Did it really take my rambling to heart, or did it agree merely to get this over with? For now, there is no way to know; sooner or later, a year or ten or a hundred from now, an Apex candidate will be chosen to become the next host and that tortured mind will return to the Realms. Will it remember what I said, or will this quest play out all over again, ending in the same place?

No. I won’t let it. I will keep reminding that stubborn dragon until it sees the light.



The gateway of the Kalarinth Citadel is bathed in a sea of gold, and its forest of spires are shimmering once again like rainbows trapped in pyres of glass.

By the waning light, those red cracks on Kathanhiel’s skin look several inches deep. She is crumbling, and this time it appears to be her entire body. I set her at the feet of the broken statue, and attempt to say something funny. Nothing but a gaggling yelp comes out.

‘Thank you, Kastor. You did better than I ever could.’

She’s smiling again. How can she smile like that when I’m bawling my eyes out? It’s unfair. Unfair.

‘Keep holding onto Kaishen, my lady. It’ll…keep you…’

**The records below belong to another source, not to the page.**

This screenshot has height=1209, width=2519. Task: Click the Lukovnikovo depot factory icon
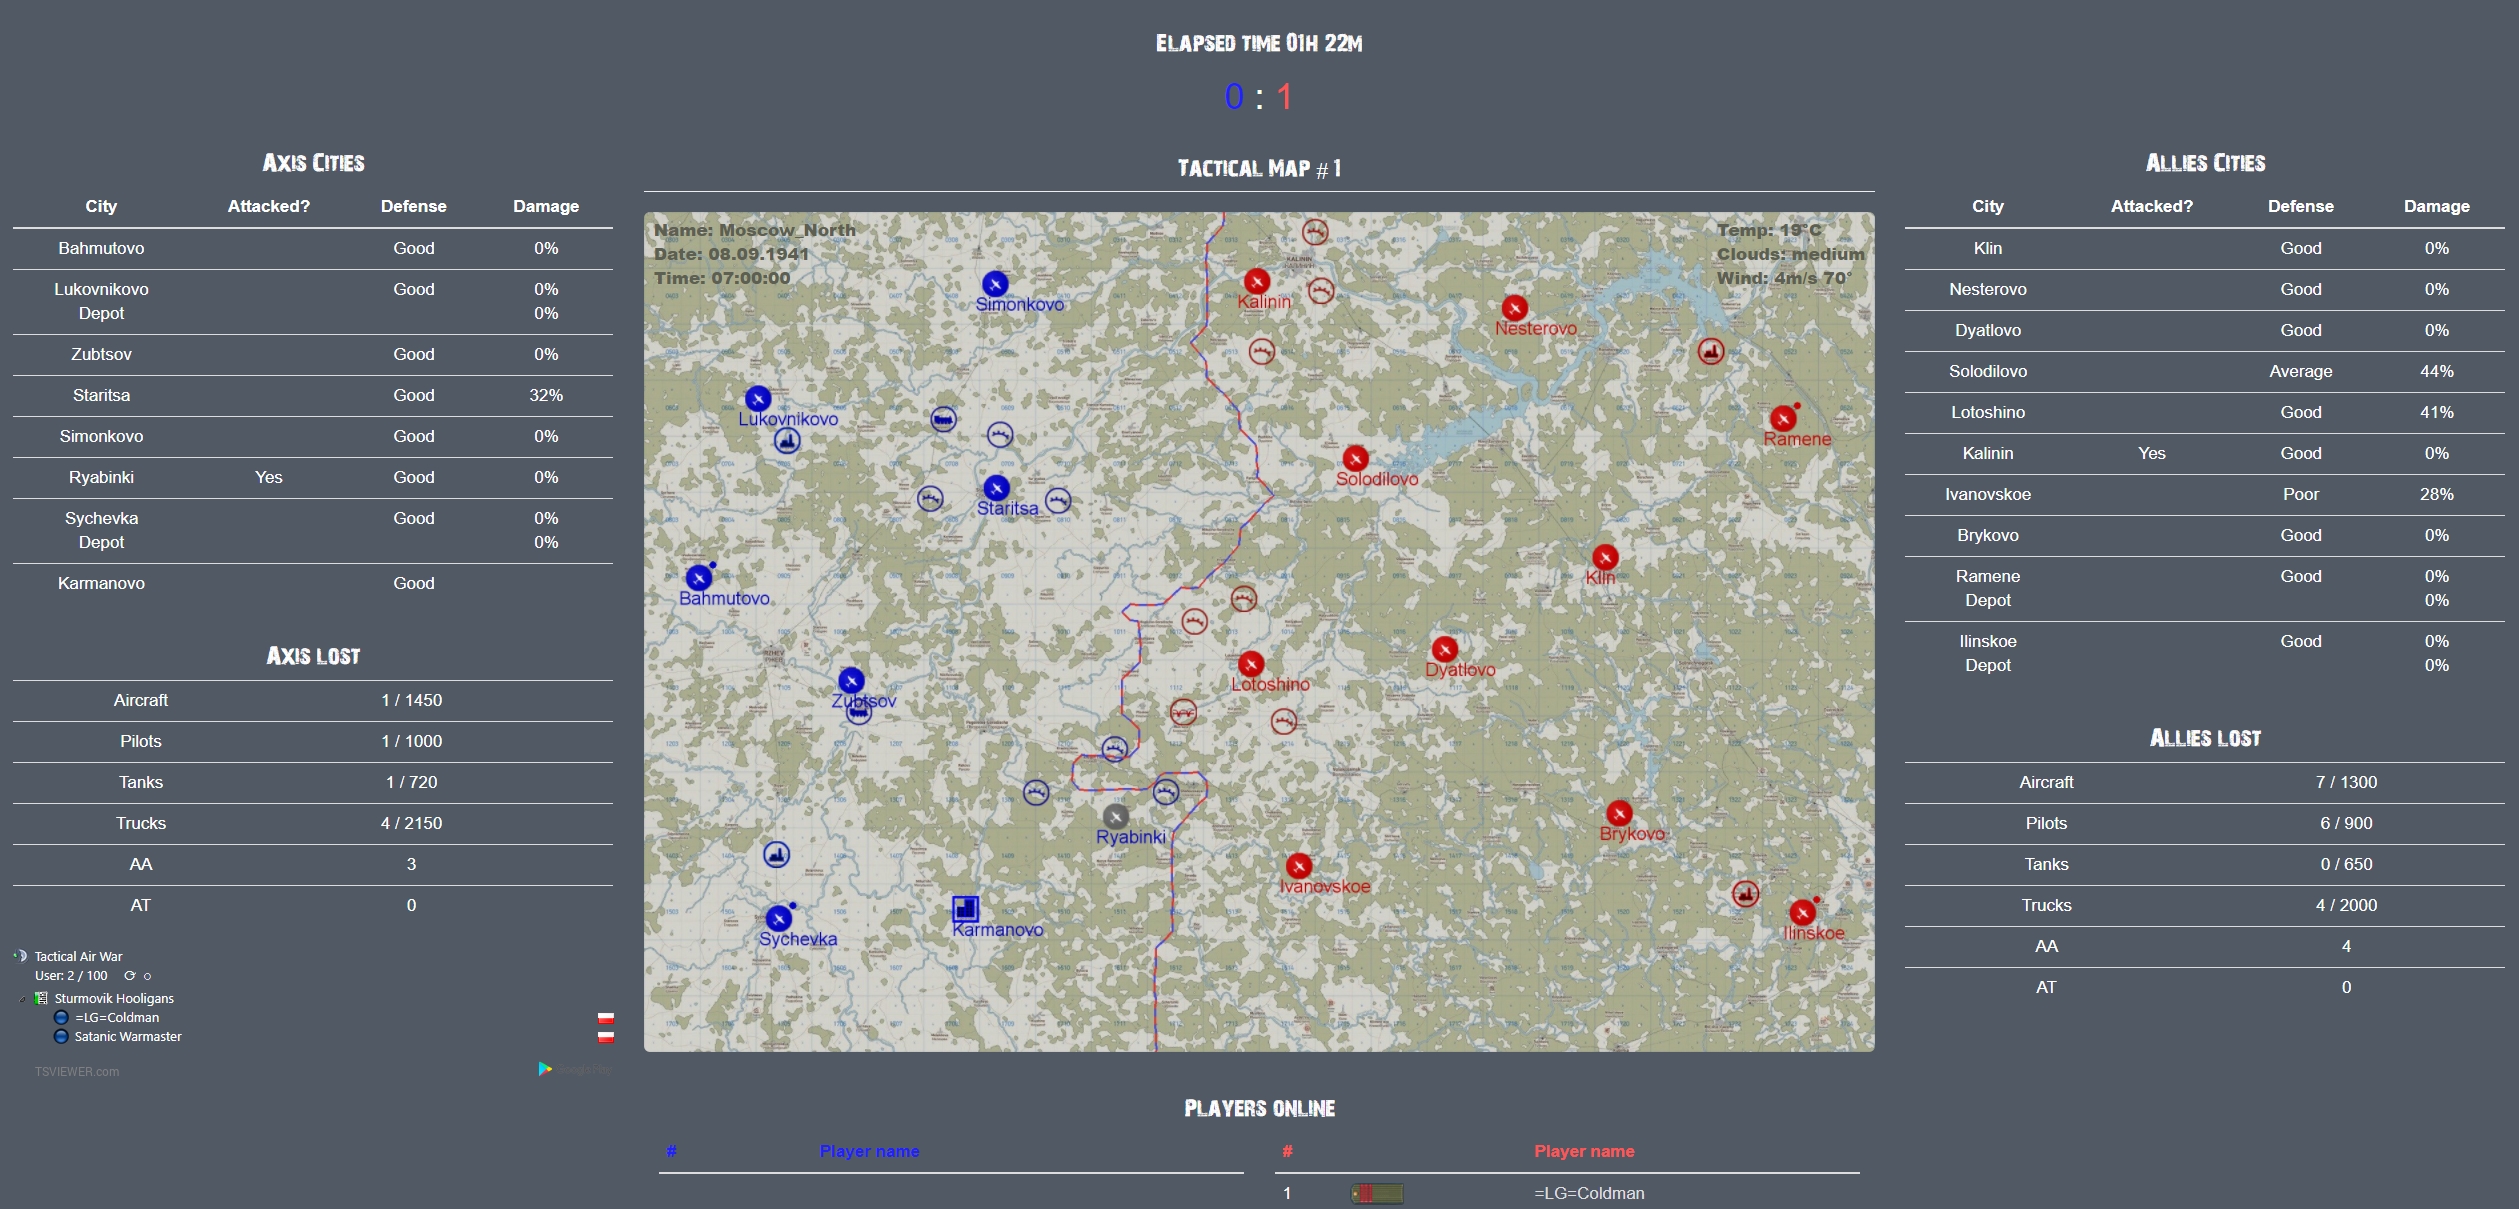[x=787, y=441]
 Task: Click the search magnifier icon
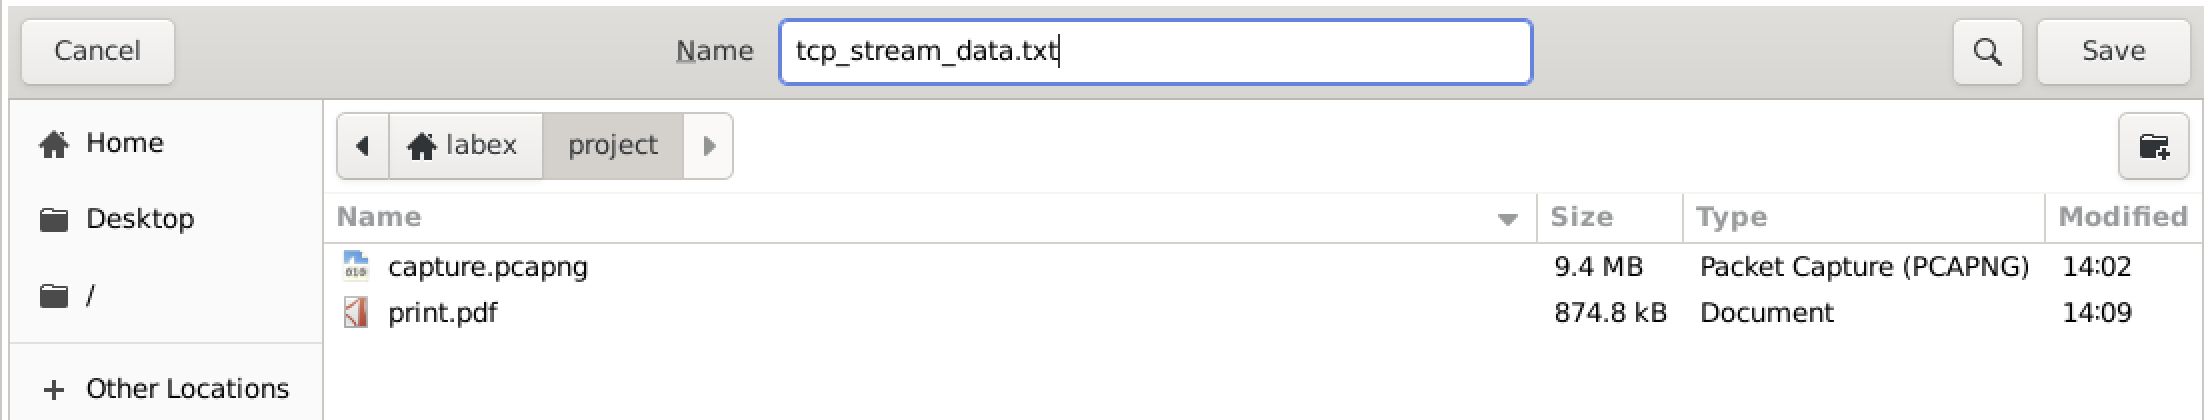pyautogui.click(x=1987, y=51)
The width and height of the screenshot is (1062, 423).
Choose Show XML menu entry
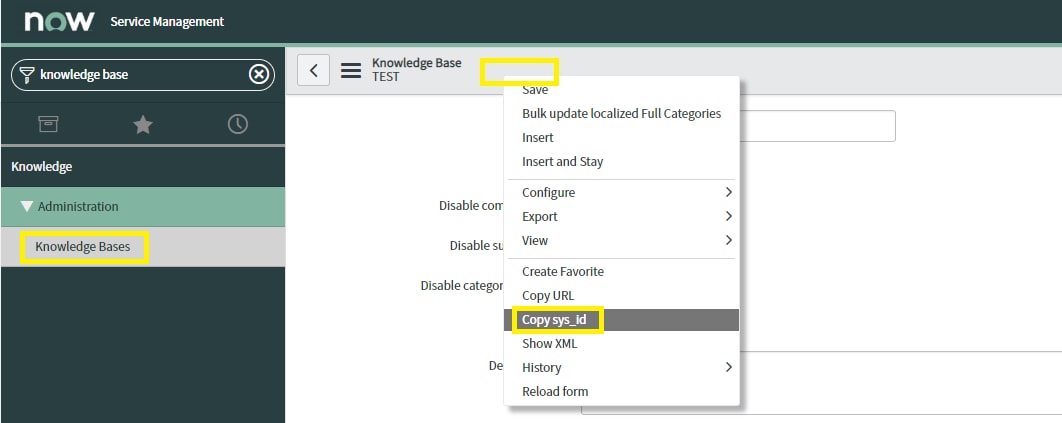point(551,343)
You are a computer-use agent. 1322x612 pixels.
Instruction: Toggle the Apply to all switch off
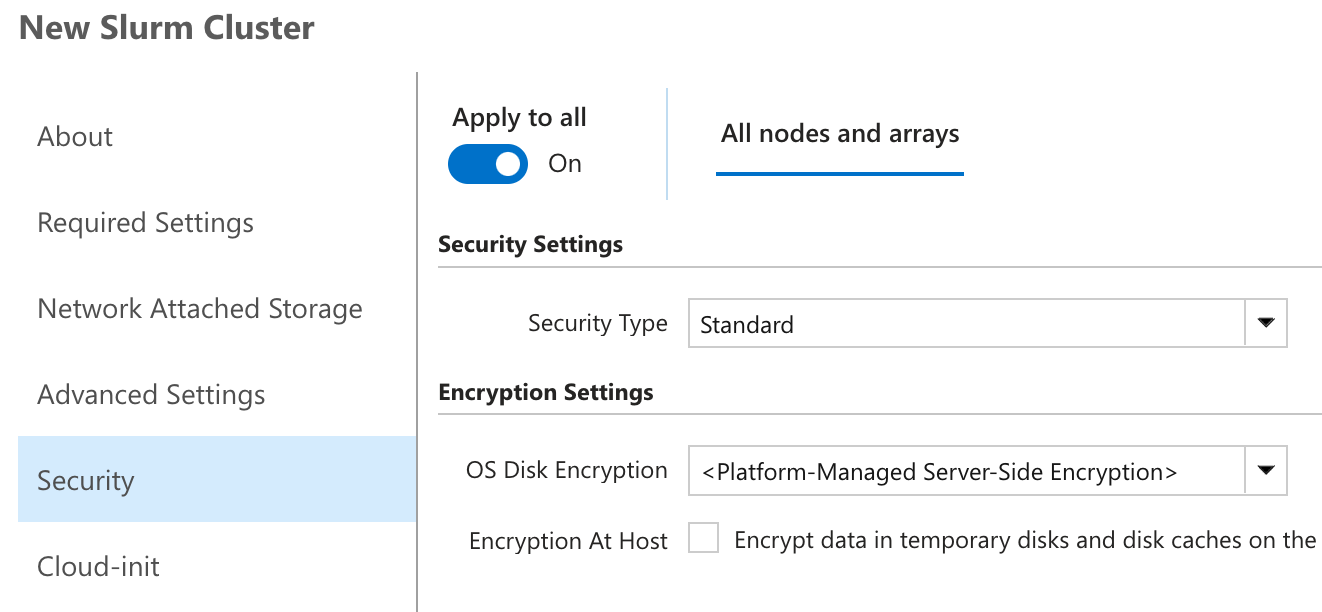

But the sword looks dim now. It is slipping from her grasp and I have to keep my hand wrapped around hers so she can hold it still. Her skin feels dry and jagged, drained of moisture.

‘Kathanhiel,’ she says.


‘You called me Kathanhiel.’

My tears paint clear little circles on her cheeks, but only for a moment, for the instant they spill onto the red lines all over her skin they turn to vapour.

Why? Why does it have to end this way?

‘You can go now,’ I hear myself say words I don’t want to say. ‘Kaishen is waiting for you at your hearth in the evergreen, the cabin with the red door. He’s waiting…waiting for you to come home.’

But I don’t want you to! But I don’t want you to! But I don’t want –

‘You don’t want me to, do you?’ she says softly. ‘I can see it in your face.’

I shake my head until the world is a blur. ‘I’ve…I’ve no was your wish all this time, and now…and now…’

‘You remember what I told you, the last thing Kaishen had said to me?’

I remember. ‘He wants to you to want to live.’

Kathanhiel gazes out at the sunset, her eyes shining gold. That smile on her face – it looks…different. No more flawless pleasantness. Her lips are split ear to ear in a wide grin, same as the one that young woman had, the one with the long hair who stood next to me in the Scouring and called me a weakling. The expressions looks more than a little bit scary, but it suits her – the grin of a lion.